• [WHAT YOU SHOULD DO]: Leave out the pictures and retype all the entries below exactly.

• [EXTRACTED RECORDS]:
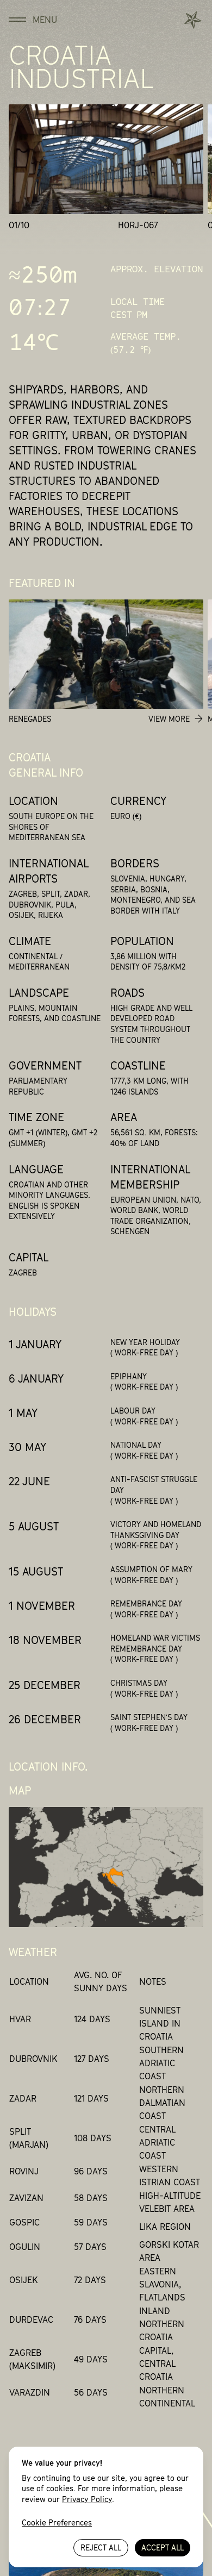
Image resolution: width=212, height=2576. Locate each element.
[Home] (192, 19)
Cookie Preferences (57, 2522)
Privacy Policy (87, 2499)
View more (169, 718)
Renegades (30, 718)
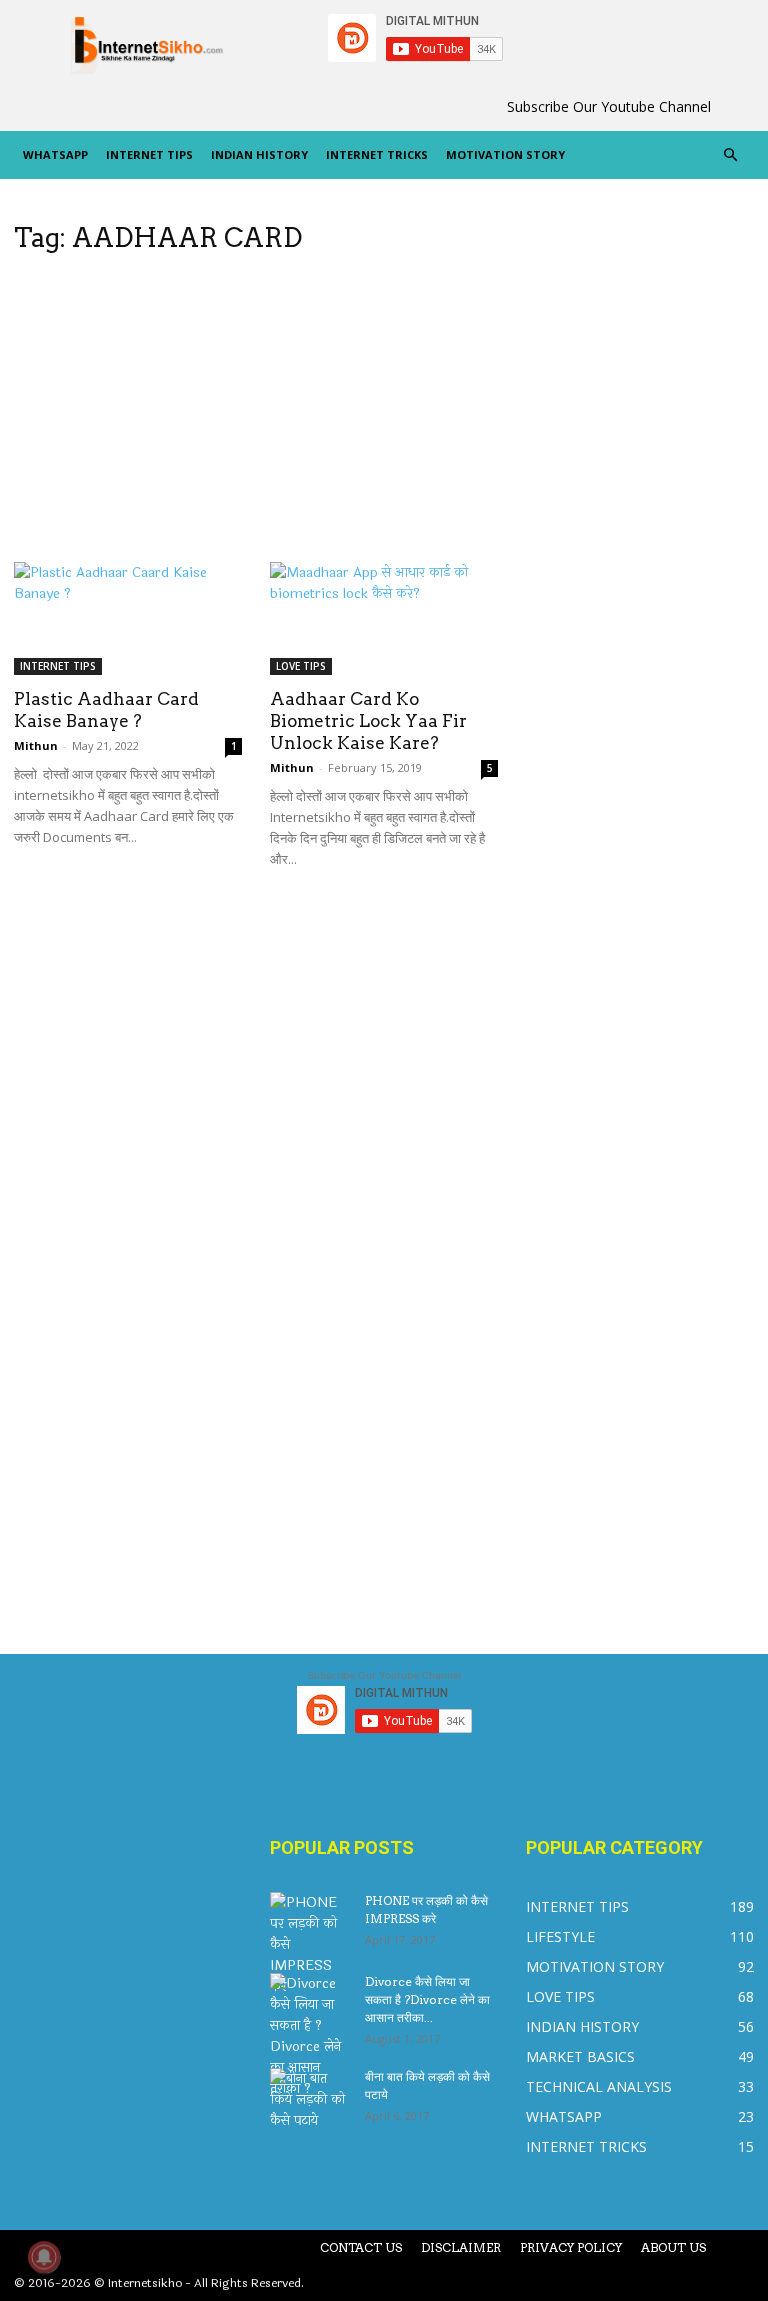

• [EXERCISE RESPONSE]:
Image resolution: width=212, height=2576. Locate each element.
[Home] (192, 19)
Cookie Preferences (57, 2522)
Privacy Policy (87, 2499)
View more (169, 718)
Renegades (30, 718)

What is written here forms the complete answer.